Para pejuang Hizbullah dalam sebuah upacara (commons.wikimedia.org/khamenei.ir)
Presiden Amerika Serikat (AS), Donald Trump, mengumumkan gencatan senjata antara Israel dan Hizbullah pada Kamis (16/4/2026), setelah berbicara dengan Presiden Lebanon, Joseph Aoun, dan Perdana Menteri Israel, Benjamin Netanyahu.
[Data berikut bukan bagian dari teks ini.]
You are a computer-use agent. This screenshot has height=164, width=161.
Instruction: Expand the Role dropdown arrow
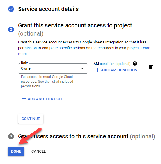[x=82, y=68]
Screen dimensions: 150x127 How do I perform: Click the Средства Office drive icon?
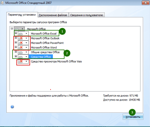(20, 57)
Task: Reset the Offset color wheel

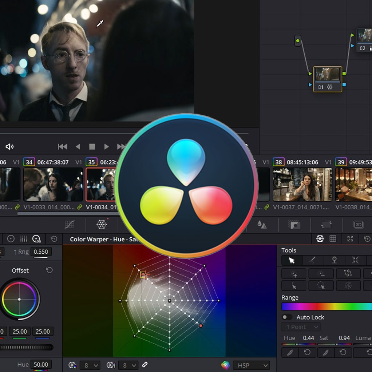Action: tap(50, 270)

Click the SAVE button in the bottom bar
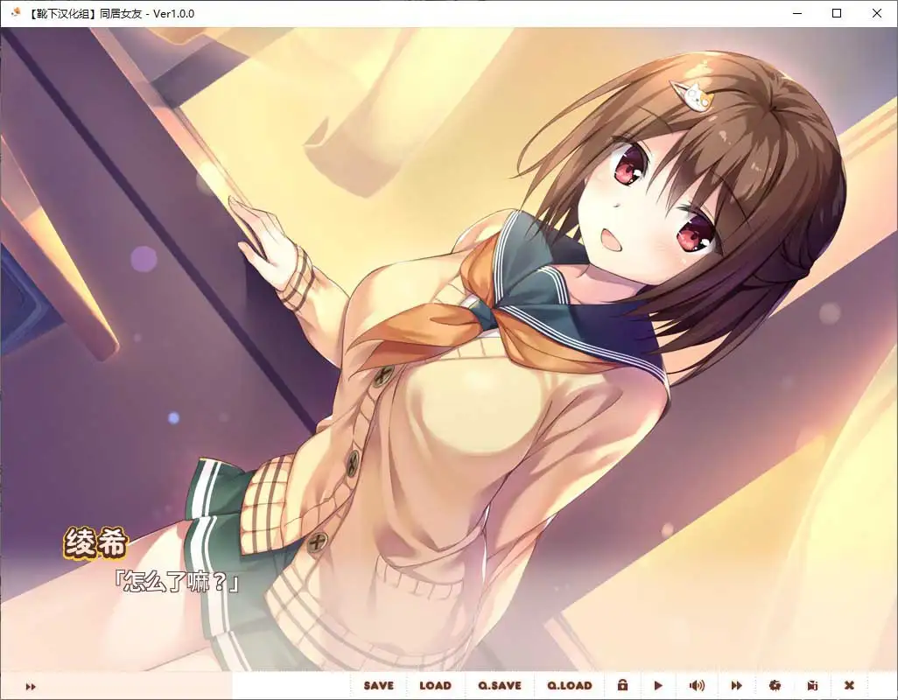pos(378,685)
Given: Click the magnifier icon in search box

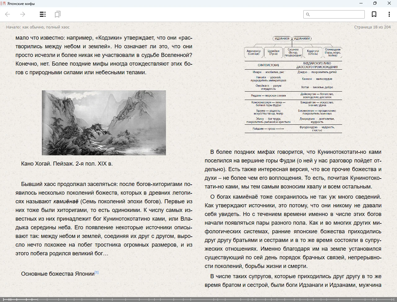Looking at the screenshot, I should pyautogui.click(x=308, y=14).
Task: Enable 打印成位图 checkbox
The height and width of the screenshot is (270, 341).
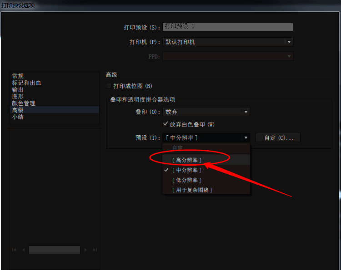Action: (109, 86)
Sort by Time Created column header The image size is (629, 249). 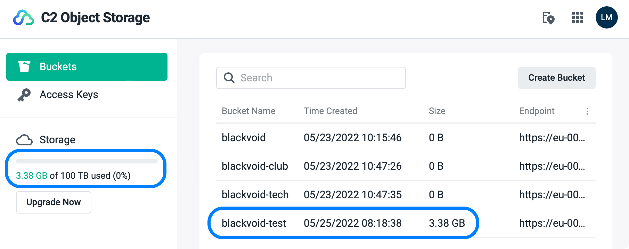[x=330, y=111]
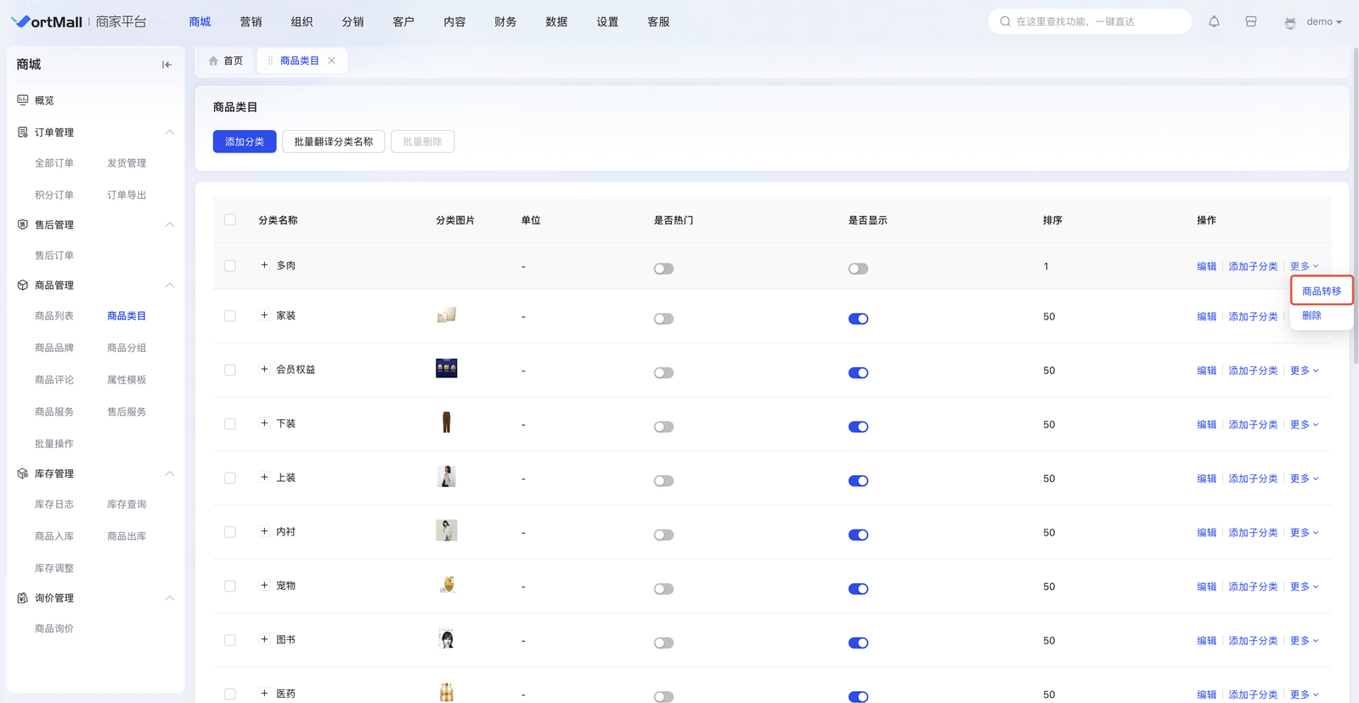
Task: Close the 商品类目 tab with X icon
Action: tap(332, 60)
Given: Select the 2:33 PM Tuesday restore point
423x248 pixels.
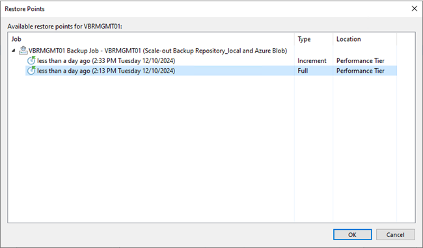Looking at the screenshot, I should coord(106,61).
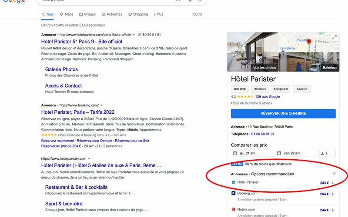The height and width of the screenshot is (217, 348).
Task: Open the Booking.com price row
Action: (283, 194)
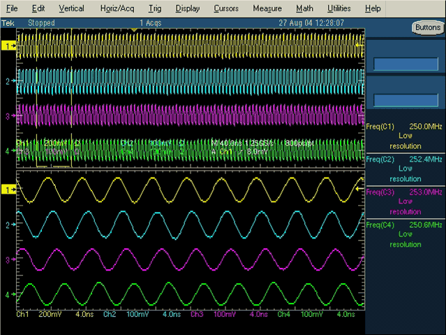Click the first blank side panel field

[x=406, y=64]
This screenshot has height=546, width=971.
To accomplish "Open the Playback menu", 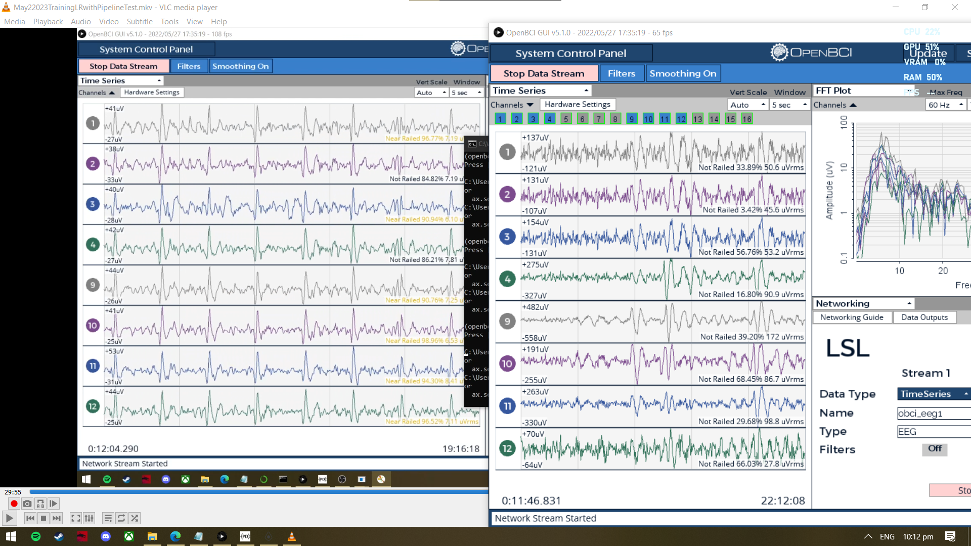I will pos(48,22).
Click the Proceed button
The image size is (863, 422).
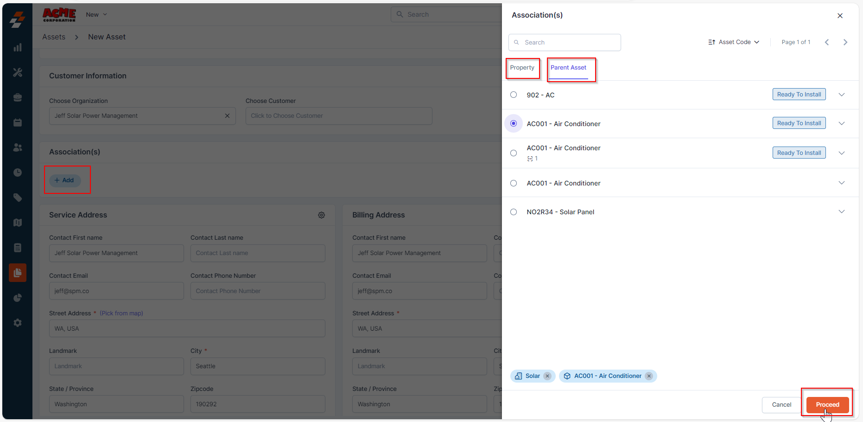tap(827, 405)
Gencatan senjata selama 10 hari ini mulai berlaku pada Kamis pukul 17.00 Waktu Bagian Timur (tengah malam waktu Beirut), menghentikan sementara pertempuran antara Israel dan Hizbullah yang telah berlangsung selama 6 pekan terakhir.
Meski demikian, ketentuan kesepakatan gencatan tersebut masih belum jelas. Netanyahu mengatakan pasukan militernya tidak akan ditarik dari Lebanon selatan selama periode tersebut. Namun, Hizbullah bersikeras bahwa setiap gencatan senjata harus mencakup penghentian serangan secara menyeluruh di seluruh wilayah Lebanon, tanpa kebebasan pergerakan bagi pasukan Israel. Mereka menegaskan bahwa jika Israel tetap menduduki wilayah Lebanon, mereka punya hak untuk melakukan perlawanan.
Menghadapi kondisi ini, Hizbullah dan sekutunya, Nabih Berri, ketua parlemen Lebanon sekaligus pemimpin Gerakan Amal, mengeluarkan pernyataan yang meminta para pendukung mereka untuk tidak langsung kembali ke rumah ketika gencatan senjata mulai berlaku.
“Kami meminta semua orang untuk menahan diri kembali ke kota dan desa hingga situasi dan perkembangan menjadi jelas sesuai dengan kesepakatan gencatan senjata,” kata Berri, dilansir dari Al Jazeera. Ia juga mengingatkan masyarakat bahwa Israel memiliki sejarah melanggar kesepakatan.